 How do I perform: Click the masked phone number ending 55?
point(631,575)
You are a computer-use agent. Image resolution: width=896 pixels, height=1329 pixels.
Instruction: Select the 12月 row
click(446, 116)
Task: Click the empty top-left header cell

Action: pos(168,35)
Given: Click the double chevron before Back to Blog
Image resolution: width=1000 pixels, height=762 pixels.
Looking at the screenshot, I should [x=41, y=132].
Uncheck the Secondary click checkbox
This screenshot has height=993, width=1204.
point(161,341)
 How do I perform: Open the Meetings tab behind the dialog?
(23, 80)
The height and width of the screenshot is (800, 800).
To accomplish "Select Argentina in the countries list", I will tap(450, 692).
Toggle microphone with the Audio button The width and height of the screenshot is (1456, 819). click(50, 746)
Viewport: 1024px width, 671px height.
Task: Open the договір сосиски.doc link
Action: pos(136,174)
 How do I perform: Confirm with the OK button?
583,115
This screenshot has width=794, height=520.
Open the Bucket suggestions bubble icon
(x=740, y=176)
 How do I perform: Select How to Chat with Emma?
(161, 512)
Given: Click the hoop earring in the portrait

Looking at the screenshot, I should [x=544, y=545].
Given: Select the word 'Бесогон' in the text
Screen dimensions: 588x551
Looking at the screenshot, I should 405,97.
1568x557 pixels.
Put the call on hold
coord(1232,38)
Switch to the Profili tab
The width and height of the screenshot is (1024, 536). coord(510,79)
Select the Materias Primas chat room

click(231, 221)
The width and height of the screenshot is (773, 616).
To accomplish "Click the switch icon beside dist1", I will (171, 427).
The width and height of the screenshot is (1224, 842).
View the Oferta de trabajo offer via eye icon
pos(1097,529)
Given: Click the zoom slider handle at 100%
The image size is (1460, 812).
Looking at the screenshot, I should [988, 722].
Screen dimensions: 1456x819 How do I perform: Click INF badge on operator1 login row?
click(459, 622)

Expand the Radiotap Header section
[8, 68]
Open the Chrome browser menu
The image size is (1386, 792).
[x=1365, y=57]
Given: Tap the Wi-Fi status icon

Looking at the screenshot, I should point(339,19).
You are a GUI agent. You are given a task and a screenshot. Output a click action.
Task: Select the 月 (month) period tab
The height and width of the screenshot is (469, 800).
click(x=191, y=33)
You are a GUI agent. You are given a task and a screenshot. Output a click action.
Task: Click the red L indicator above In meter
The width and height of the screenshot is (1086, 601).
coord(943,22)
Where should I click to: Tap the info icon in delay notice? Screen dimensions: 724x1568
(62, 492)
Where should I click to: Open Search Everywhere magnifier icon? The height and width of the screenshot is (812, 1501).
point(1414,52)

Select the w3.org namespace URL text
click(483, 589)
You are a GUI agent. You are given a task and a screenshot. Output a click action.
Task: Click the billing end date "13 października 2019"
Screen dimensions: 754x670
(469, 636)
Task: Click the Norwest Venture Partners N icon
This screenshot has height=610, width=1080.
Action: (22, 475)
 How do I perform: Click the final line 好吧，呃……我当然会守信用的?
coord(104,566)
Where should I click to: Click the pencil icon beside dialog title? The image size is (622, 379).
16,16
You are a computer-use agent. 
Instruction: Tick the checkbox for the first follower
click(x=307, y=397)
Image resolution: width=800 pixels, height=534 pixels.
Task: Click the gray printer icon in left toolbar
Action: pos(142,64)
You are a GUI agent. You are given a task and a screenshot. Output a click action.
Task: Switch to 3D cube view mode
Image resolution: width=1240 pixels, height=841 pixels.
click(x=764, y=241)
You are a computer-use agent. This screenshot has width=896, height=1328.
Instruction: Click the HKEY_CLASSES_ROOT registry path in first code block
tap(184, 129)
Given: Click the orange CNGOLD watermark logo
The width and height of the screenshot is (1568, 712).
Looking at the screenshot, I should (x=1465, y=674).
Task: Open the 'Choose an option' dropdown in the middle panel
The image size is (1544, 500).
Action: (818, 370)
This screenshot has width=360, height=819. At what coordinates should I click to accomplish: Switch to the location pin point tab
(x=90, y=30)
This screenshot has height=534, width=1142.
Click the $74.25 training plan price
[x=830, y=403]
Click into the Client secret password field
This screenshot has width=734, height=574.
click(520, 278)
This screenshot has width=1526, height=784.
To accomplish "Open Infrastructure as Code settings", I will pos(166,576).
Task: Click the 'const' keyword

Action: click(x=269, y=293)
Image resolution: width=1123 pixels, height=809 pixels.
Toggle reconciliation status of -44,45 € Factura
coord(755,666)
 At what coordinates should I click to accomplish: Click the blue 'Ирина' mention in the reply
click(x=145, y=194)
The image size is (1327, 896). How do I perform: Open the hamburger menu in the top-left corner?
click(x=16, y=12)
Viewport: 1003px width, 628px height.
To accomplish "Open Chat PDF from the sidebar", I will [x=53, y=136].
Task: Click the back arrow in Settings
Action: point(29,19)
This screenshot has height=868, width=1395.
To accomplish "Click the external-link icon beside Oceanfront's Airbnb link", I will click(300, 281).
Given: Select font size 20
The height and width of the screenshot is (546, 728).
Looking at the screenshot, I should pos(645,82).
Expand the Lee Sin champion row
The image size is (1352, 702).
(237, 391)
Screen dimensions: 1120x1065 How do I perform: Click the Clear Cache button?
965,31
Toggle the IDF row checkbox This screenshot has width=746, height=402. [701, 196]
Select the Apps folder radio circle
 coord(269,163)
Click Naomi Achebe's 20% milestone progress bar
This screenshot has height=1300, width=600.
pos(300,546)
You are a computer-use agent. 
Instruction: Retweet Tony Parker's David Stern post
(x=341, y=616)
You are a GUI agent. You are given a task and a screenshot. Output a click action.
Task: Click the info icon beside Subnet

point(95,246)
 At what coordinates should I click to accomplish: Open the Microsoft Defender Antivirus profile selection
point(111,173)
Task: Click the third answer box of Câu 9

→ Work item: Look through the material above and print exactly the lines from the one containing "Given: Select the word 'Бесогон' in the text" to the one containing "The width and height of the screenshot is (773, 616).", both included, and nothing more.

→ Solution for this task:
Given: Select the word 'Бесогон' in the text
Screen dimensions: 588x551
Looking at the screenshot, I should 405,97.
1568x557 pixels.
Put the call on hold
coord(1232,38)
Switch to the Profili tab
The width and height of the screenshot is (1024, 536). coord(510,79)
Select the Materias Primas chat room

click(231, 221)
The width and height of the screenshot is (773, 616).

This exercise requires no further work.